On Univariate Convex Regression

TL;DR

This paper analyzes the local convergence rates and limiting distributions of the univariate convex regression least squares estimator, especially at points where derivatives vanish or the function is affine, and proposes an estimator for the argmin.

Contribution

It provides new theoretical results on the convergence rates, limiting distributions, and boundary behavior of the convex LSE, including an estimator for the argmin.

Findings

Derived the local convergence rates of the convex LSE.

Established the limiting distribution depending on derivatives of the invelope function.
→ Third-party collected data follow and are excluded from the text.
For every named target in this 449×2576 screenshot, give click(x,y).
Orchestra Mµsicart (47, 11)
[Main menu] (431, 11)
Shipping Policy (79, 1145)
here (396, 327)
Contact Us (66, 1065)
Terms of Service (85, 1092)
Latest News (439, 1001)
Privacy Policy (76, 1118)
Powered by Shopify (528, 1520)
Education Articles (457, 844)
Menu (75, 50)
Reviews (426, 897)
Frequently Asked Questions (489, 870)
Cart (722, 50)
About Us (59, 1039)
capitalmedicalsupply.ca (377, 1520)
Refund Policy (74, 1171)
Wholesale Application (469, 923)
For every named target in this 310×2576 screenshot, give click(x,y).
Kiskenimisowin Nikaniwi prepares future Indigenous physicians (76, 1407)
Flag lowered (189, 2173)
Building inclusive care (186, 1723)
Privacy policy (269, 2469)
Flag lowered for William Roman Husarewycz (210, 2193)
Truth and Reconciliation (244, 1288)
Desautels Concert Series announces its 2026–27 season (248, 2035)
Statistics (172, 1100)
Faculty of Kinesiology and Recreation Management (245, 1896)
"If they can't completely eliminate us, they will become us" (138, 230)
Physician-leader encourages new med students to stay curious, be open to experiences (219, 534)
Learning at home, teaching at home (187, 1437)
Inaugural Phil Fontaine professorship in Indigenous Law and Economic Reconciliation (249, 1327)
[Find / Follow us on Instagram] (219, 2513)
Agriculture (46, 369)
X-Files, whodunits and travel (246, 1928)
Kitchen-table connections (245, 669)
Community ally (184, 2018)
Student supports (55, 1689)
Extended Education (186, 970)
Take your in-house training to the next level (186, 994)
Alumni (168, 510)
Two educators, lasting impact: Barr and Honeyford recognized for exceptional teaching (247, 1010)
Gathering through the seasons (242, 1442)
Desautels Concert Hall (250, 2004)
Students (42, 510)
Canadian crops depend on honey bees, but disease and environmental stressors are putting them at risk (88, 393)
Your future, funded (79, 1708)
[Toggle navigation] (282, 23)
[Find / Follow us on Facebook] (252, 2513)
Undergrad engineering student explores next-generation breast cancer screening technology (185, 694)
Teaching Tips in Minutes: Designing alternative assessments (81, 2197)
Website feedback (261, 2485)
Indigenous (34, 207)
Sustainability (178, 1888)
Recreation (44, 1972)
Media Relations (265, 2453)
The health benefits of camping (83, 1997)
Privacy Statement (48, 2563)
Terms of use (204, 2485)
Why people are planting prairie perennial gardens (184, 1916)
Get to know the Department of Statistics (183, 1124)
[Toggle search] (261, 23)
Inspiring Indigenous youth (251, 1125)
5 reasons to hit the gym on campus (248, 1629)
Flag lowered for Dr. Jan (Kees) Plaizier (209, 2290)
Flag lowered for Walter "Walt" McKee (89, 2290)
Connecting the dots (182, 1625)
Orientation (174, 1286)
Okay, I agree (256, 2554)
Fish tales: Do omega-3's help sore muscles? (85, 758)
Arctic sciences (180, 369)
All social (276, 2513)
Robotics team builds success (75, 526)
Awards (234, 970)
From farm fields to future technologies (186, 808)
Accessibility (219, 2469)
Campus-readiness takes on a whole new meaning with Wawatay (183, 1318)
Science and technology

Demonstrated the inconsistency and boundary issues of the LSE.

Abstract

We find the local rate of convergence of the least squares estimator (LSE) of a one dimensional convex regression function when (a) a certain number of derivatives vanish at the point of interest, and (b) the true regression function is locally affine. In each case we derive the limiting distribution of the LSE and its derivative. The pointwise limiting distributions depend on the second and third derivatives at 0 of the "invelope function" of the integral of a two-sided Brownian motion with polynomial drifts. We also investigate the inconsistency of the LSE and the unboundedness of its derivative at the boundary of the domain of the covariate space. An estimator of the argmin of the convex regression function is proposed and its asymptotic distribution is derived. Further, we present some new results on the characterization of the convex LSE that may be of independent interest.